Earlier I said that basically it's not just the economic hit on gear replacement; it's actually the sustainable issue, the use of the resource. Ghost fishing does an unquantified amount of damage on the bottom. Over the years we have adapted, such as by putting biodegradable twine in our pots, but over time this has an impact on the crab, especially when they're in the molting process.
We've done everything we possibly can in regard to management. There's been co-operative management with Fisheries and Oceans too, I must say, over the years that I've chaired the fleets, and basically any decisions that were done were done jointly. We look at what the resource is and how it's behaving and what you do with twine sizes for grading the crab on the bottom, not disturbing the females, and we have the biodegradable twine in the event that there's lost gear.

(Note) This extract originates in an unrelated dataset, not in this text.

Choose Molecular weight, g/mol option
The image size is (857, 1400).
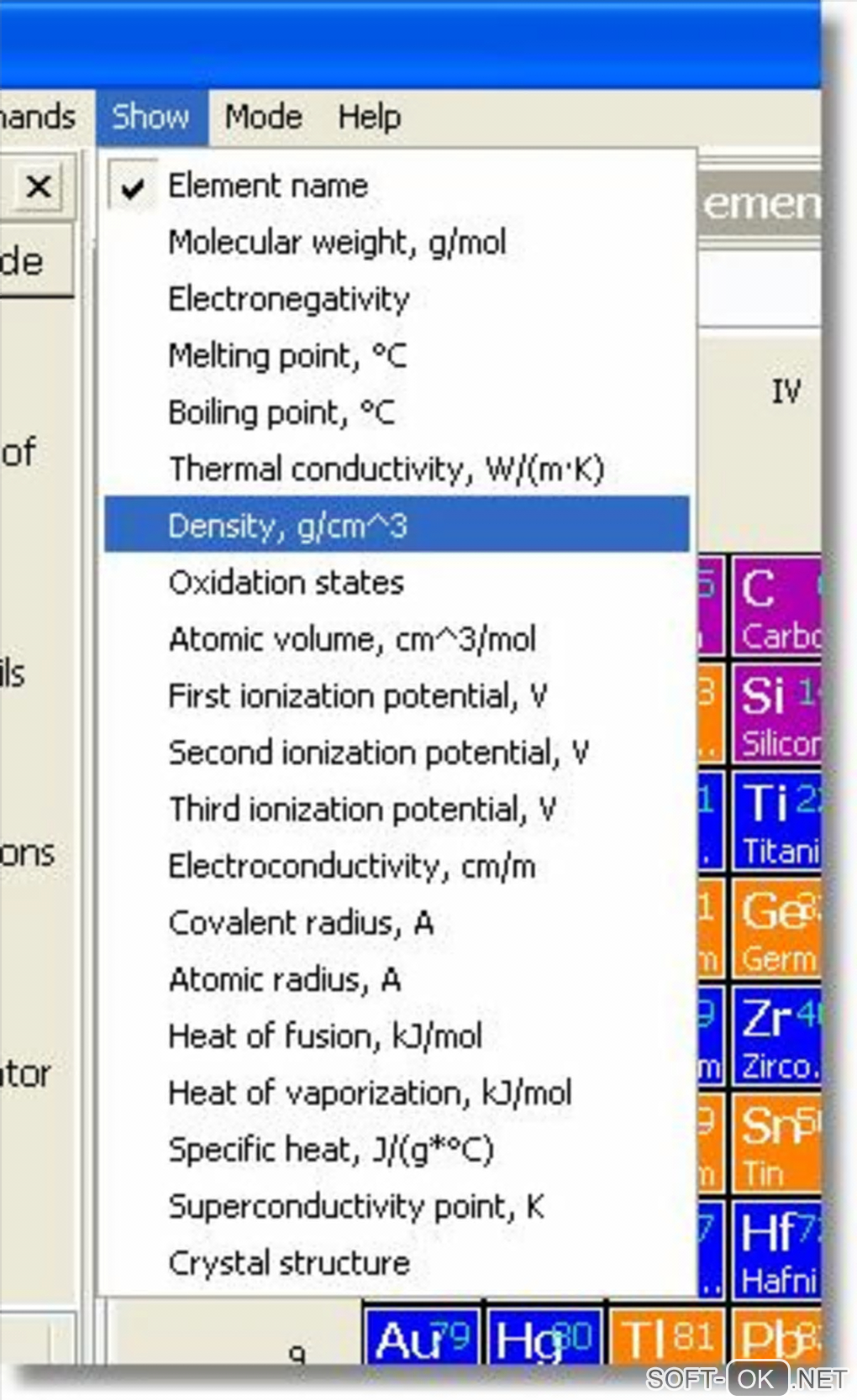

The problem now is that we're seeing a very huge cost in gear replacement, because we have to replace the gear every four years. It's made out of steel; the steel naturally rusts out and the pot gets lighter, so the pots go all over the ocean floor. Offshore, we use 100 pots in the string close to 20 fathoms apart. This is a two-mile string, and we only use two haul-up lines in two miles. We have 12 strings of gear for the both, so it's 1,200 pots we're licensed for. It's a significant investment that fishers have in the ocean at the time. If you're out there looking around to be able to say if you're going to be able to haul today, the day you can't haul your gear because you're trying to keep from busting it off is a day that's costing you money, and it's costing the industry money, a lot of money.